Всеми силами старался Прошка чем-нибудь да угодить Шутикову: то предложит ему постирать белье, то починить его гардероб, и часто отходил смущенный, получая отказ от услуг. Однажды Прошка принес щегольски сработанную матросскую рубаху с голландским передом и, несколько взволнованный, подал ее Шутикову.

– Молодец, Житин! Важная, брат, работа! – одобрительно заметил Шутиков после подробного осмотра и протянул руку, возвращая рубаху.

– Это я тебе, Егор Митрич. Уважь… Носи на здоровье.

Шутиков стал было отказываться, но Прошка так огорчился и так просил уважить его, что Шутиков наконец принял подарок.

Прошка был в восторге.

И лодырничать стал Прошка меньше, работая без прежнего лукавства. Бить его стали реже, но отношение к нему оставалось по-прежнему пренебрежительное, и Прошку нередко дразнили, устраивая из этой травли потеху.

Особенно любил дразнить его один из шканечных, забиячный, но трусливый молодой матрос Иванов. Как-то однажды, желая потешить собравшийся кружок, он донимал Прошку своим глумлением. Прошка, по обыкновению, отмалчивался, и Иванов становился все назойливее и безжалостнее в своих шутках.

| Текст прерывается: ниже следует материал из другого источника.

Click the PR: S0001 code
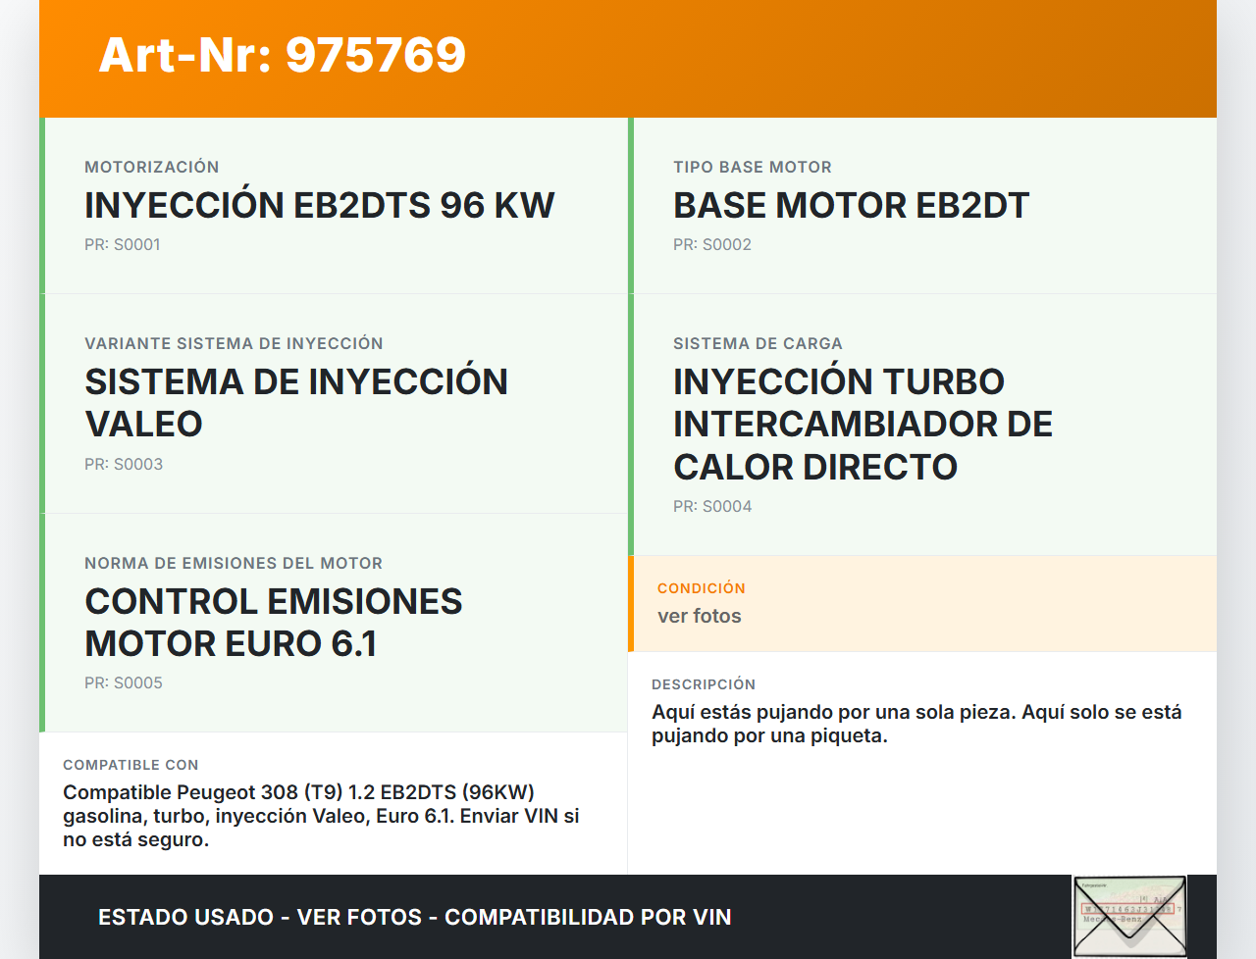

Случайно проходивший Шутиков, увидав, как травят Прошку, вступился:

– Это, Иванов, не того… нехорошо это. Чего ты пристал к человеку, ровно смола?

– Прошка у нас необидчивый! – со смехом ответил Иванов. – Ну-ка, Прошенька, расскажи, как ты у батюшки шильники таскал и мамзелям опосля носил. Не кочевряжься. Расскажи, Прошенька! – глумился на общую потеху Иванов.

– Не тронь, говорю, человека! – строго повторил Шутиков.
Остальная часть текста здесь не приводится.